Biden has been vacationing in St. Croix, which is nestled in the US Virgin Islands, since last week, and is due back in Washington, DC on Tuesday.
His six-day getaway entailed a secluded stay at the lush beachfront home of Bill and Connie Neville, wealthy backers.
The 81-year-old is facing a competitive reelection battle in 2024.
Polling has largely shown him underwater when pitted against former President Donald Trump, the frontrunner for the Republican nomination.
Both men appear poised for a rematch of the 2020 election contest, where Biden emerged victorious.
“If Trump wasn’t running, I’m not sure I’d be running,” Biden said at a fundraising event near Boston earlier this month.
“We cannot let him win.”
Biden’s allies have brushed aside the string of lackluster polling, emphasizing the president’s record of exceeding the expectations of the pundit class.
“Time and again, Biden beats expectations. Happened in 2020, happened in 2022, happened on Tuesday night,” communications director Michael Tyler told reporters back in November.
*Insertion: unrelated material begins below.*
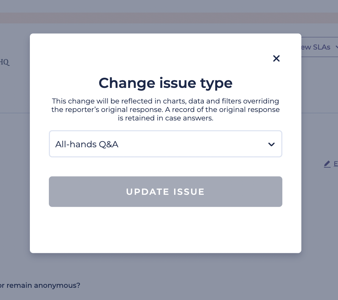
Task: Click the HQ text behind the overlay
Action: point(5,62)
Tyler’s remarks came after Democrats scored several victories in Ohio, New Jersey, Kentucky, Virginia and elsewhere in the off-year elections.
“You see days, weeks, months of breathless predictions about how terrible things are gonna be for Joe Biden,” he added, “followed by an election day with historic victories.”
If either Biden or Trump were to win the election on Nov. 5, 2024 and sit for a full term, they would become the oldest-serving president in US history — a title Biden currently enjoys.